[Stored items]

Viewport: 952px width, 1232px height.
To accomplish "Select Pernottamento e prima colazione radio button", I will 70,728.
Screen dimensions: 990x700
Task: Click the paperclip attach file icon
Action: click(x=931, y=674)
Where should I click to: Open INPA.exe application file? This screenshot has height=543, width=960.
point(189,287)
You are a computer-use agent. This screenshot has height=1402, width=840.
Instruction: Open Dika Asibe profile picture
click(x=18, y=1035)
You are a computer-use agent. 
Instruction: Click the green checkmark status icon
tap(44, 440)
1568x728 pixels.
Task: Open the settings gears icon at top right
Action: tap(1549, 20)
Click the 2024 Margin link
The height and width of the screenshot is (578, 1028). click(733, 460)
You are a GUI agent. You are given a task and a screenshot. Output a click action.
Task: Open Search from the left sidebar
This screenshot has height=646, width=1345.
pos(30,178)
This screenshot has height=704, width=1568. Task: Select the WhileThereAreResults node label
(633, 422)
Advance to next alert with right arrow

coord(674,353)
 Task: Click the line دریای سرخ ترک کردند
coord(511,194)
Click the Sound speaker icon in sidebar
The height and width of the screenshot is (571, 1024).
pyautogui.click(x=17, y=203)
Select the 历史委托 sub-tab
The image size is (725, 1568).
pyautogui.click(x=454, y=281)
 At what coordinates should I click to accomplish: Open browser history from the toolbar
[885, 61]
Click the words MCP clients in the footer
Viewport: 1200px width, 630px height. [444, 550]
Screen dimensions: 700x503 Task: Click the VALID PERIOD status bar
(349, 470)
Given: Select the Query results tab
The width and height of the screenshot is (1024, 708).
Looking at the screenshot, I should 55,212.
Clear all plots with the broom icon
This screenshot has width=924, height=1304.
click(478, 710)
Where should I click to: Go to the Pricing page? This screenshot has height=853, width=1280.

**What to do**
Please copy out the records exactly as they appear.

**Problem solution**
Viewport: 952px width, 1232px height.
To accomplish "Select Pernottamento e prima colazione radio button", I will 70,728.
Screen dimensions: 990x700
Task: Click the paperclip attach file icon
Action: click(x=931, y=674)
Where should I click to: Open INPA.exe application file? This screenshot has height=543, width=960.
point(189,287)
You are a computer-use agent. This screenshot has height=1402, width=840.
Instruction: Open Dika Asibe profile picture
click(x=18, y=1035)
You are a computer-use agent. 
Instruction: Click the green checkmark status icon
tap(44, 440)
1568x728 pixels.
Task: Open the settings gears icon at top right
Action: tap(1549, 20)
Click the 2024 Margin link
The height and width of the screenshot is (578, 1028). click(733, 460)
You are a GUI agent. You are given a task and a screenshot. Output a click action.
Task: Open Search from the left sidebar
This screenshot has height=646, width=1345.
pos(30,178)
This screenshot has height=704, width=1568. Task: Select the WhileThereAreResults node label
(633, 422)
Advance to next alert with right arrow

coord(674,353)
 Task: Click the line دریای سرخ ترک کردند
coord(511,194)
Click the Sound speaker icon in sidebar
The height and width of the screenshot is (571, 1024).
pyautogui.click(x=17, y=203)
Select the 历史委托 sub-tab
The image size is (725, 1568).
pyautogui.click(x=454, y=281)
 At what coordinates should I click to accomplish: Open browser history from the toolbar
[885, 61]
Click the words MCP clients in the footer
Viewport: 1200px width, 630px height. [444, 550]
Screen dimensions: 700x503 Task: Click the VALID PERIOD status bar
(349, 470)
Given: Select the Query results tab
The width and height of the screenshot is (1024, 708).
Looking at the screenshot, I should 55,212.
Clear all plots with the broom icon
This screenshot has width=924, height=1304.
click(478, 710)
Where should I click to: Go to the Pricing page? This screenshot has height=853, width=1280.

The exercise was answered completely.